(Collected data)
Content starts

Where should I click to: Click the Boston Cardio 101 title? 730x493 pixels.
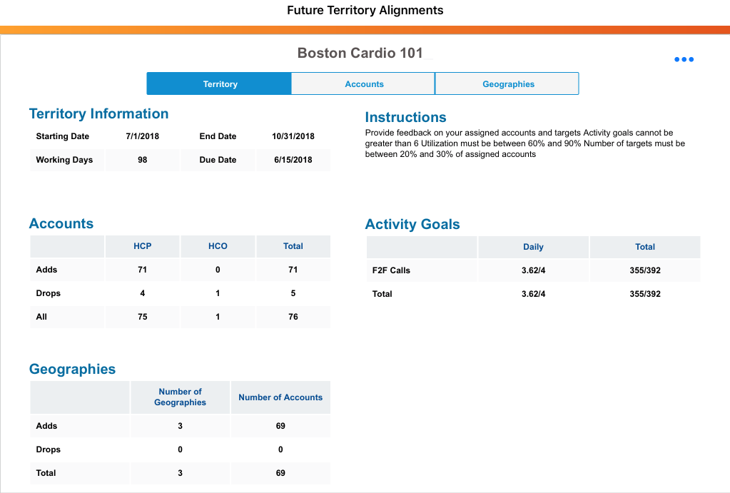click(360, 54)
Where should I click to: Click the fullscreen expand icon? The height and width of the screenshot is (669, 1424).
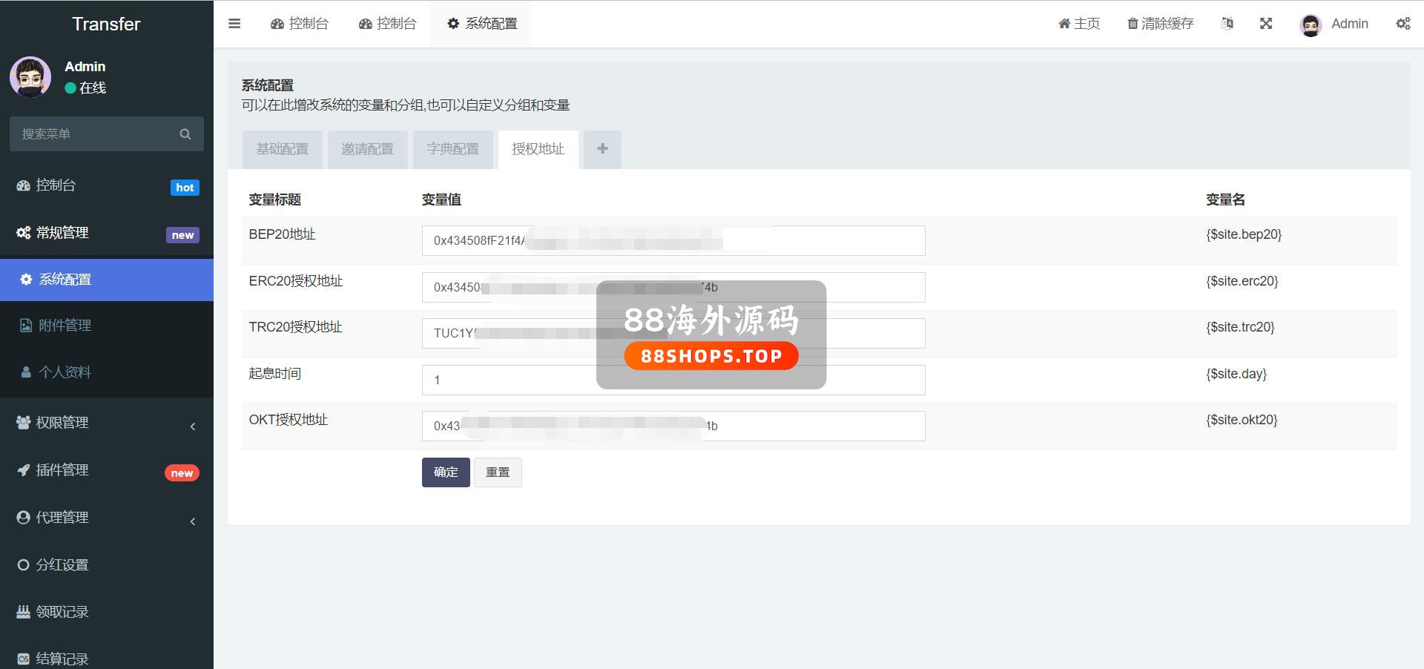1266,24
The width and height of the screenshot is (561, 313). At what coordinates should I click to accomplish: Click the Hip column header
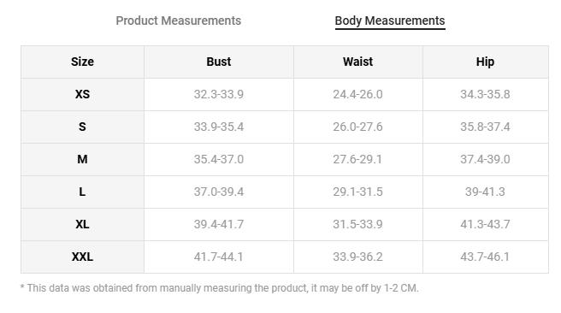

Content ends

:: About this task ::
Please print every record above exactly, but leave the pictures out.

:: Task answer ::
Where should I click to: Click the Boston Cardio 101 title? 730x493 pixels.
click(360, 54)
Where should I click to: Click the fullscreen expand icon? The height and width of the screenshot is (669, 1424).
1266,24
The width and height of the screenshot is (561, 313). At what coordinates should I click to accomplish: Click the Hip column header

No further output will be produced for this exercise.